* [GIVEN REQUEST]: Rewrite the lines from the line with "Viewport: 872px width, 561px height." to the line with "will (x=16, y=44).", replacing "Music" with "Videos" and changing nothing else.

* [Records]:
_____
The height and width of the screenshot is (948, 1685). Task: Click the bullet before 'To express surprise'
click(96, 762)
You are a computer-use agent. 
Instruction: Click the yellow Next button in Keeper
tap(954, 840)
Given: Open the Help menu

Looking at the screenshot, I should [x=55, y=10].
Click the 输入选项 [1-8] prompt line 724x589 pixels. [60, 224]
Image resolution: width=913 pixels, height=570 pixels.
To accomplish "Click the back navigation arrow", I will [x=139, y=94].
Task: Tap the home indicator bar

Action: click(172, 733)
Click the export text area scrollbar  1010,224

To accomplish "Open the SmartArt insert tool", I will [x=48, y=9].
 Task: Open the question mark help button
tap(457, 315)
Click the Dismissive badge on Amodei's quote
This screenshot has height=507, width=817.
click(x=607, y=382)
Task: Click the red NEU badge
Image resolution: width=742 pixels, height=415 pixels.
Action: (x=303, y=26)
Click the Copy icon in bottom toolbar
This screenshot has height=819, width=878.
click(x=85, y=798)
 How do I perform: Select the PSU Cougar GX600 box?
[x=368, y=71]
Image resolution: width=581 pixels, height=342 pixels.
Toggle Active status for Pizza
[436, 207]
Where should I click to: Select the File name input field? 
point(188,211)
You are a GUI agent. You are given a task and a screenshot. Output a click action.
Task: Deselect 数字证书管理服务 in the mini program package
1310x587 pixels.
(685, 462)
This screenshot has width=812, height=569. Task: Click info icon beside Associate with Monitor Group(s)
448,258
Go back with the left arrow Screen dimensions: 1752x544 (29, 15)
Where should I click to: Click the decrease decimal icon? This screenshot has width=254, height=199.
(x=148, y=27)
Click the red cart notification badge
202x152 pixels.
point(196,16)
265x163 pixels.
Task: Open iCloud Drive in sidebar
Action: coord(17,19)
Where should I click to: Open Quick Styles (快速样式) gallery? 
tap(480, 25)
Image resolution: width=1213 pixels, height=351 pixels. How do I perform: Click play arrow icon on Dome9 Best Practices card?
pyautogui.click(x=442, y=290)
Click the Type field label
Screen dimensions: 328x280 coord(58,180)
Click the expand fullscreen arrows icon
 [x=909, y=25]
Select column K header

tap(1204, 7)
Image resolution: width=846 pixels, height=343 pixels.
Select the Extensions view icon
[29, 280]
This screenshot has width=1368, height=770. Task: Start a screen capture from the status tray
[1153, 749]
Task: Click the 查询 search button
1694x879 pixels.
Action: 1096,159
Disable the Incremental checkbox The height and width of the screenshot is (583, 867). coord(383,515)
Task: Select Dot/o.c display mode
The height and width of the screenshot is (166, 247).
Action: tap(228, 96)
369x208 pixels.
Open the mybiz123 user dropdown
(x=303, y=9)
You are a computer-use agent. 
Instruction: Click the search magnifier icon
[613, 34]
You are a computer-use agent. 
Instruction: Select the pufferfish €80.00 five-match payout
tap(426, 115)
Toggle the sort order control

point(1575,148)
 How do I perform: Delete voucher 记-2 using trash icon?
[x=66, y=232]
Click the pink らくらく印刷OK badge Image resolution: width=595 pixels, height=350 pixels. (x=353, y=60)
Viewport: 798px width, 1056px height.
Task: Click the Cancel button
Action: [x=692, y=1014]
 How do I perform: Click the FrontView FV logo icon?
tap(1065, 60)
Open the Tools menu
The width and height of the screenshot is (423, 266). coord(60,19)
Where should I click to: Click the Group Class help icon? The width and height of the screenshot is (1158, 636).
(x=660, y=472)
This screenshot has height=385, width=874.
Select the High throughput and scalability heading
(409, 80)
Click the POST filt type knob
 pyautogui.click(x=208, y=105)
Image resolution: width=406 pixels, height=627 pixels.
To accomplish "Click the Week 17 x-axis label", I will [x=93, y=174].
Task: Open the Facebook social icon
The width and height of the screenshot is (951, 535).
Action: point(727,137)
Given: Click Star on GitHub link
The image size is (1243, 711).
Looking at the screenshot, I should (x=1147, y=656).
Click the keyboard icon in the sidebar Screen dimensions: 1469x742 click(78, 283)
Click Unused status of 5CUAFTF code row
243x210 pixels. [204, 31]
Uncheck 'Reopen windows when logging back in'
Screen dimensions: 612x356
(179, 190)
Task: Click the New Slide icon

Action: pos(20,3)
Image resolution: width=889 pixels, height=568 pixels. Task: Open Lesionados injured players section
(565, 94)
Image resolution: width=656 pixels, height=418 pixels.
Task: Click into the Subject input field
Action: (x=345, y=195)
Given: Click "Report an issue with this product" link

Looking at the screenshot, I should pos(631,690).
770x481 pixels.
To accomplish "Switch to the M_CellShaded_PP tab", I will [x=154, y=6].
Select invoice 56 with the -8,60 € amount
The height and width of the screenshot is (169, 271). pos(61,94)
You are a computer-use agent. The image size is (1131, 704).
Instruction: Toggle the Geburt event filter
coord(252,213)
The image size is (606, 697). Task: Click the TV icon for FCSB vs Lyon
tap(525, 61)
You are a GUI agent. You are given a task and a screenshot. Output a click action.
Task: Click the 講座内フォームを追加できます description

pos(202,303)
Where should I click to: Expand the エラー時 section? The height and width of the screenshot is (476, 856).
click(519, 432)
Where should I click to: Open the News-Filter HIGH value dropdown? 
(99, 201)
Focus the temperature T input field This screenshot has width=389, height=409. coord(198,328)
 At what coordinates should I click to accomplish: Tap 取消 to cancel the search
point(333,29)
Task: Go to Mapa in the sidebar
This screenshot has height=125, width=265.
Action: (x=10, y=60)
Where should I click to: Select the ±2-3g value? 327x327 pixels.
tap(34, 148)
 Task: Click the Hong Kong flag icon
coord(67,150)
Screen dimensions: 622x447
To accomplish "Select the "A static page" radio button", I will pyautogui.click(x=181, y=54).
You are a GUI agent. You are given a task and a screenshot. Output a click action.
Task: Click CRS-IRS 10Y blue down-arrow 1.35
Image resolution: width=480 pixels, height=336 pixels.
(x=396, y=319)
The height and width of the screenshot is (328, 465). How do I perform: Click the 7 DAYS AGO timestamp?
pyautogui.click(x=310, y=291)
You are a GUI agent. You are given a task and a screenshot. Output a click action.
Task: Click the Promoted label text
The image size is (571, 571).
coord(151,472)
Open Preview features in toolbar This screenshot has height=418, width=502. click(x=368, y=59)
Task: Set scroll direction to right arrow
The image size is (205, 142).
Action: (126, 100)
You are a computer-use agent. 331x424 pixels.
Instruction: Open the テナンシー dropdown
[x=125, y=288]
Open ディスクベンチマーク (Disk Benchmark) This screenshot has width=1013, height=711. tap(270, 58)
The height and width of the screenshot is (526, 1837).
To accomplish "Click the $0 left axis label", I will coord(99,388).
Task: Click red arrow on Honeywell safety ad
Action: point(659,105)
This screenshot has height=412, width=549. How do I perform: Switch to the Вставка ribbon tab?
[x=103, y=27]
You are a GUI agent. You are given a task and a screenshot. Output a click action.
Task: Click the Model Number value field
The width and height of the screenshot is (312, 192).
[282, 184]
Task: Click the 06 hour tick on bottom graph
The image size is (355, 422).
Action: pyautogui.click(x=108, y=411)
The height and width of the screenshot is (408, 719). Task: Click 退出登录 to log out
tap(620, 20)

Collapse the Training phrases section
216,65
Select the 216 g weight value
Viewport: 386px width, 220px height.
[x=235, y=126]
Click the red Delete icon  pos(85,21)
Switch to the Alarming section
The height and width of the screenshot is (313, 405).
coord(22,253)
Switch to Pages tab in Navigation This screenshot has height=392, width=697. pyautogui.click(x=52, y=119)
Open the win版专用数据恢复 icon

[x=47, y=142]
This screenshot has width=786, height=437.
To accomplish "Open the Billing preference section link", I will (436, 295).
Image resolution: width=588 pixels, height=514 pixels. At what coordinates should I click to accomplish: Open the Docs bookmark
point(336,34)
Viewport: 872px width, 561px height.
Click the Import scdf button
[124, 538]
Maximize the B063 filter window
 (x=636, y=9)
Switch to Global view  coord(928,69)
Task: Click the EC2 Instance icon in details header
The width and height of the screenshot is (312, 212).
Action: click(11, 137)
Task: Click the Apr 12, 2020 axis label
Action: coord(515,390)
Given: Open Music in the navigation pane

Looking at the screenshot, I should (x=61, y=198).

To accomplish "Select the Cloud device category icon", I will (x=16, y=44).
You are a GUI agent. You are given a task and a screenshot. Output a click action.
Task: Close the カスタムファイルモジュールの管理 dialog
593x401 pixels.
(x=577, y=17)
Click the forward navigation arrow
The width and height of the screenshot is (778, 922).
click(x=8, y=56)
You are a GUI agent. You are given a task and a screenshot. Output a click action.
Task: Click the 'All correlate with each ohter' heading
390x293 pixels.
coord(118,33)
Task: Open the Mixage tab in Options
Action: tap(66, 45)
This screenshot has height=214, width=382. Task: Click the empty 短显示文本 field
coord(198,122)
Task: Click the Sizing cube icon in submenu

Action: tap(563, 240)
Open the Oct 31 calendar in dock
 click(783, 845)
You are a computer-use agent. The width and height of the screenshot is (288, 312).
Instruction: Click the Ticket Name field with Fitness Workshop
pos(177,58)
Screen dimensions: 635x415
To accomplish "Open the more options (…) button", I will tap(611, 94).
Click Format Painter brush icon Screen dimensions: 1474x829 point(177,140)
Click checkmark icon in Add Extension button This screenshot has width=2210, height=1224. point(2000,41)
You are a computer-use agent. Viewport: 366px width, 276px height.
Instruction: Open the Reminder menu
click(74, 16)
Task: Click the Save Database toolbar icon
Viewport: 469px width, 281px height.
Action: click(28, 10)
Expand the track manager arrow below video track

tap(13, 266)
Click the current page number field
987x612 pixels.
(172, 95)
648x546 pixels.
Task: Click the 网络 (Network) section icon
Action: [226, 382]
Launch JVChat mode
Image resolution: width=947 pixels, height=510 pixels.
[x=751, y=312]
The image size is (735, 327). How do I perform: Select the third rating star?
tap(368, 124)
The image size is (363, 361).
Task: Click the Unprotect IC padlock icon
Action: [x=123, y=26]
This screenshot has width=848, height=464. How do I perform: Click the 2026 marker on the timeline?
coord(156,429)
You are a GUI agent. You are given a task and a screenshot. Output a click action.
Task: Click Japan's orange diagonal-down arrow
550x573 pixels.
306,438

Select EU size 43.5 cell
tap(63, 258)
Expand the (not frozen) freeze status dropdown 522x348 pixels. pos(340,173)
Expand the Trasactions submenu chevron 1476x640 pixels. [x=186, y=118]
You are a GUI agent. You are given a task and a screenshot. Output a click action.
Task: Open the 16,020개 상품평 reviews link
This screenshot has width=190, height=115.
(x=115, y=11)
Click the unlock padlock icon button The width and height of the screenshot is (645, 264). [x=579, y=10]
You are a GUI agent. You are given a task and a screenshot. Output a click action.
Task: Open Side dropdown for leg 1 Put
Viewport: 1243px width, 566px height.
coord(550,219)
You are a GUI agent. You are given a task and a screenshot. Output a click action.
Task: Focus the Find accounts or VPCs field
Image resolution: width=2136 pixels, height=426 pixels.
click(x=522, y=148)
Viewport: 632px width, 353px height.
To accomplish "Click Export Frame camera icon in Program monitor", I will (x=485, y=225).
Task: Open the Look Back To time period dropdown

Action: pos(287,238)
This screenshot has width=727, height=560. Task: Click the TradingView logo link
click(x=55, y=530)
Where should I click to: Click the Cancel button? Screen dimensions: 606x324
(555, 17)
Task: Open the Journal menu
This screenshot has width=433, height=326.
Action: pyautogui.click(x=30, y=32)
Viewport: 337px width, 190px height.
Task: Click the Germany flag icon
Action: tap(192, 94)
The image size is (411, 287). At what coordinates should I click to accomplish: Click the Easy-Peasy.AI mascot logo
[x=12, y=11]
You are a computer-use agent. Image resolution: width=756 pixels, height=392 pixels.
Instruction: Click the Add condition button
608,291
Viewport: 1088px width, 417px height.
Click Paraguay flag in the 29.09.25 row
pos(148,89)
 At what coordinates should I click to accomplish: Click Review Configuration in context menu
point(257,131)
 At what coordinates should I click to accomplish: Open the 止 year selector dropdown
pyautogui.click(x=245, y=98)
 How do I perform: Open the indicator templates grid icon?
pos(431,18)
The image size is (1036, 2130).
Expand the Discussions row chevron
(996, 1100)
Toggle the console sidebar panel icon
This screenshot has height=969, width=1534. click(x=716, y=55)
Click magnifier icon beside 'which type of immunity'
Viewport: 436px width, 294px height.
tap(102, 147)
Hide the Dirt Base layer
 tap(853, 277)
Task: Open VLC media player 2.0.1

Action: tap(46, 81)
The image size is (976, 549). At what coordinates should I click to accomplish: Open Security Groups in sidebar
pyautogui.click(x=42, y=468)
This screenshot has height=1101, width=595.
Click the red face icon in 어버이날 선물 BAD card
_____
* [CORRECT OUTPUT]:
Viewport: 872px width, 561px height.
Click the Import scdf button
[124, 538]
Maximize the B063 filter window
 (x=636, y=9)
Switch to Global view  coord(928,69)
Task: Click the EC2 Instance icon in details header
The width and height of the screenshot is (312, 212).
Action: click(11, 137)
Task: Click the Apr 12, 2020 axis label
Action: coord(515,390)
Given: Open Videos in the navigation pane

Looking at the screenshot, I should (x=61, y=198).

To accomplish "Select the Cloud device category icon", I will (x=16, y=44).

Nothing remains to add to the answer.